__PAGE EXTRACT__.
···
My grandmother was a seamstress.
I loved our trips to the fabric store. There, we bought cloth by the yard and browsed books of blueprints. Blueprints for a dress, for a jumper, for a blouse. My grandma had a name for these blueprints. She called them patterns.
Upon choosing a pattern for a new dress or jumper or blouse, she went to work on the large dining room table upon which she never dined, unless one counts the consumption of patterns.
My father-the-runner was also a consumer of patterns.
He didn’t select his design, however, from hundreds of books at the fabric store. Instead, he chose from hundreds of streets in our hometown and with them stitched together an 8-mile running route.
Each morning my grandmother selected her day’s pattern from the handful of handmade dresses hanging in her closet. Sometimes bright floral, sometimes quiet shapes, sometimes solid blue.
But my father chose the same pattern every day.
“Can’t we try a new route?” I asked my father the summer of my 16th year. That was the summer I fell in love with running. Every morning, side by side, father and daughter took to the streets before the dog walkers, or the trash collectors, or the gas station attendants did. Sometimes before the sun.
But always the same pattern.
“A change of scenery would be, um, nice,” I commented to my dad on perhaps the 50th consecutive day I had traced his pattern. But for him, that was just one morning in 20 consecutive years of other mornings in which he ran that route.
To my request for an alternate route he answered only with his feet. And his feet moved fast. So I shut up to keep up.
It’s no wonder, then, that I left my state after high school. And my country after college. And again and again and again. I moved to new countries and new cities and new streets.
I ran to. I ran from. I ran to keep the pattern changing.
But over the past few years, as growing up become less of an aspiration and more of a fear, I wanted to stop the patterns from changing. Stop the goodbyes, the cancer diagnoses, the hard conversations.
···
__PROVIDED MATERIAL__.
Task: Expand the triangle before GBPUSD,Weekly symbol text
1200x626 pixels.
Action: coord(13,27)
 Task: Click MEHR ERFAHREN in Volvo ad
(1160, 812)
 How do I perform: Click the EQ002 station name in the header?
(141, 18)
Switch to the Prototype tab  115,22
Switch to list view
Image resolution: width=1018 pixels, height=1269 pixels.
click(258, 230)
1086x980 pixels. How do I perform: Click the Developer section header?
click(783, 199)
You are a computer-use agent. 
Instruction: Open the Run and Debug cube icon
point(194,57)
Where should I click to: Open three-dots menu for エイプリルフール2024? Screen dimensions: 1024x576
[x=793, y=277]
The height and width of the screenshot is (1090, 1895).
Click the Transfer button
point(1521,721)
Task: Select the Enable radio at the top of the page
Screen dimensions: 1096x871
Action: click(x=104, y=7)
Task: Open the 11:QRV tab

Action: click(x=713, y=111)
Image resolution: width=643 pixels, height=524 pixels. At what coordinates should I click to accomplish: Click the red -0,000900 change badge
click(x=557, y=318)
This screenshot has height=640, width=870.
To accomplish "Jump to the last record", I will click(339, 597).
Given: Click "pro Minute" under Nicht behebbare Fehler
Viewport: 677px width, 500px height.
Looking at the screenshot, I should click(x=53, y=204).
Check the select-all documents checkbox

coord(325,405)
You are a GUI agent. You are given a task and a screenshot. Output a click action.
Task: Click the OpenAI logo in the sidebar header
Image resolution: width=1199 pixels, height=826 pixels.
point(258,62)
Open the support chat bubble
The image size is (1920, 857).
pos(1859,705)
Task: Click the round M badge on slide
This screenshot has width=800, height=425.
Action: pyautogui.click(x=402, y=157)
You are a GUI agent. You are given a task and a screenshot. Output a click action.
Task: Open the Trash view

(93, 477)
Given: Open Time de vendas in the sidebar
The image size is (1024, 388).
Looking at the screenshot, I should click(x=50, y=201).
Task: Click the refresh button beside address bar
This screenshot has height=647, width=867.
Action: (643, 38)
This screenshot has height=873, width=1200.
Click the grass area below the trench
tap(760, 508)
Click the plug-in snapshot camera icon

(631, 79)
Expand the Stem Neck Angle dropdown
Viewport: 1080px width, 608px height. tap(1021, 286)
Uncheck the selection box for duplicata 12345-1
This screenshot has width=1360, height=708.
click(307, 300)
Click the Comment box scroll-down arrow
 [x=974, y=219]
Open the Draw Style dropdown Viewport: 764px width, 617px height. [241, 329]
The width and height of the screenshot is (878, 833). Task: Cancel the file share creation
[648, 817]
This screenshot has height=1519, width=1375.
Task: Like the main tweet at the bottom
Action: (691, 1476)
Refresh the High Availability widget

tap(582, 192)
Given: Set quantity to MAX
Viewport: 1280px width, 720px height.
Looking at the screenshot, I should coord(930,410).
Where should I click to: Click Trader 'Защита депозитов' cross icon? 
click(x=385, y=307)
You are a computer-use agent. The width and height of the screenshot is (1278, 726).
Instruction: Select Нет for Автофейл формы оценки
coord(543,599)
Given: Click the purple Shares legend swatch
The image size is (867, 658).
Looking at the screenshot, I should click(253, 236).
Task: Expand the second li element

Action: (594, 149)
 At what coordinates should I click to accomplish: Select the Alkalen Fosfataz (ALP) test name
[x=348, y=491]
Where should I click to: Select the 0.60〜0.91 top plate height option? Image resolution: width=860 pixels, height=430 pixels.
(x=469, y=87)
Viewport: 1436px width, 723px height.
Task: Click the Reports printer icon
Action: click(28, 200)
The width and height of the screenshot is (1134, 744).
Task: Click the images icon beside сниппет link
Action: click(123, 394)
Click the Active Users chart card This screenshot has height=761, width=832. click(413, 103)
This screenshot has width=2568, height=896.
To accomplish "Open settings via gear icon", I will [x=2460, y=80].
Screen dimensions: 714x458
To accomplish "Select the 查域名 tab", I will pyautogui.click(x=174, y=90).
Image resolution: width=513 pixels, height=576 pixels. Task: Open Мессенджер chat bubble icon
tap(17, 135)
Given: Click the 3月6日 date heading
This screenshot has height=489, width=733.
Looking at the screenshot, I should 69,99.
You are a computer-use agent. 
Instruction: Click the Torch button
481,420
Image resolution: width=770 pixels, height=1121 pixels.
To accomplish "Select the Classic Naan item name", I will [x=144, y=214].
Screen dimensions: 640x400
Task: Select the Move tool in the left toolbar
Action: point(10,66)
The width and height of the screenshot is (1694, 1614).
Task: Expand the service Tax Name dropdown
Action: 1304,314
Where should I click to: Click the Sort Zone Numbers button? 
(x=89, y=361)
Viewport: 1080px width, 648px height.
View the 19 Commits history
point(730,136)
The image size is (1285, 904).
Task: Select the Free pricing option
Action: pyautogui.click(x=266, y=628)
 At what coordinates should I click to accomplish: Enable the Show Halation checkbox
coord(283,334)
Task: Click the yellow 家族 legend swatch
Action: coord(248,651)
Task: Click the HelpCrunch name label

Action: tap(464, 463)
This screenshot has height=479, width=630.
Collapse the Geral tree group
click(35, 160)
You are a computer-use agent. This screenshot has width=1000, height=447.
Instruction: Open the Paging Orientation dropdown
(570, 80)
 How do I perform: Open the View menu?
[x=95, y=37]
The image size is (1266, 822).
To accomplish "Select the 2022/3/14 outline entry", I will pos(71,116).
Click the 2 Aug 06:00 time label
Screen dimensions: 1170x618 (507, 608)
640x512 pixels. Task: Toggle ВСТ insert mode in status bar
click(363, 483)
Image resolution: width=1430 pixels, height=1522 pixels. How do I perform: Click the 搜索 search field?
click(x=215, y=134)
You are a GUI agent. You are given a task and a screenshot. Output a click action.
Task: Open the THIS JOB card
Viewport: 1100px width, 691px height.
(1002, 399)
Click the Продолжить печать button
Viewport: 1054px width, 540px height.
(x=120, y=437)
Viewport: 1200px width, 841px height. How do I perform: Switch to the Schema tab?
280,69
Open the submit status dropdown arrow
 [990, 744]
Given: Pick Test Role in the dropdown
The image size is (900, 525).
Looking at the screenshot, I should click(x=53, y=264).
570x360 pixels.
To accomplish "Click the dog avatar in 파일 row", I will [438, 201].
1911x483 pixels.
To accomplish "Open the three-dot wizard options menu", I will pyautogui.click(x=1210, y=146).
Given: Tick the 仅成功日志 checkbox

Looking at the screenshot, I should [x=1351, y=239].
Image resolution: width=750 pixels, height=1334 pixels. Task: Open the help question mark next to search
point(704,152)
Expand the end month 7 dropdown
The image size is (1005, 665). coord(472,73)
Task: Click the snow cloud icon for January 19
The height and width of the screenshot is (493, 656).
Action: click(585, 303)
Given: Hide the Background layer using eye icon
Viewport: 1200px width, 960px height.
···
__EXERCISE__.
Answer these questions from the essay on patterns:
(a) What name did the grandmother give the blueprints in the fabric store books?
(b) How many miles long was the father's running route?
(c) For how many consecutive years had the father run that route?

__ANSWER FOR THE TASK__.
(a) Patterns
(b) 8 miles
(c) 20 years